Analysts believe both parties could look to secure financial backing from one or more of Canada's deep-pocketed pension funds. A foreign buyer for Blackberry faces a stringent review under the national security clause of the Investment Canada Act, as BlackBerry's secure servers handle millions of confidential corporate and government emails every day.

Industry executives, lawyers and analysts say that could limit the pool of foreign entities that may be allowed to acquire all, or at least certain parts of the company.

In sign of investor skepticism, BlackBerry's stock has traded well below Fairfax's $9 offer price since the bid was announced it last month, days after BlackBerry warned it would report slumping sales, a big loss and job cuts.
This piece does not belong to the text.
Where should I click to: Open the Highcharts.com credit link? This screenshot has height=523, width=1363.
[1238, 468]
News of the Lazaridis' interest pushed shares in the company a bit higher. The stock turned positive after the news and closed on Thursday up 1.1 percent at $8.20 on the Nasdaq. But it has fallen more than 20 percent since the company warned on its earnings.
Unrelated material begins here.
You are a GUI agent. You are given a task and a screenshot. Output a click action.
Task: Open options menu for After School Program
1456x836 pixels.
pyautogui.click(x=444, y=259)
Lazaridis signed a confidentiality agreement with BlackBerry on Monday, according to the filing. If a takeover is successful, Lazaridis would become chairman, and Fregin would appoint a director, it says.

Lazaridis and Fregin, who together founded the company then known as Research In Motion Ltd in 1985, have hired Goldman Sachs and Centerview Partners LLC to assist with a strategic review of the stake.

While Lazaridis was a driving force behind the technology behind the BlackBerry, Fregin played a more minor role. He left the company as it grew into a powerhouse that produced what was then the must-have smartphone for professionals and politicians.

Fregin recently teamed up with Lazaridis again to start Quantum Valley Investments to fund quantum physics and quantum computing initiatives.

Lazaridis served as co-CEO and co-chairman with Jim Balsillie, a marketing specialist who also stepped down from those roles last year as the company's outlook turned dire.

Its travails came to a head in August when BlackBerry put itself on the block after lackluster sales for its new devices. It has struggled for years to compete with Apple Inc's wildly popular iPhone and a range of devices using Google Inc's Android operating system.

Sources close to the matter have told Reuters that BlackBerry is in talks with Cisco Systems Inc, Google and Germany's SAP AG among others, about selling them all, or parts of itself. The potential buyers have declined to comment.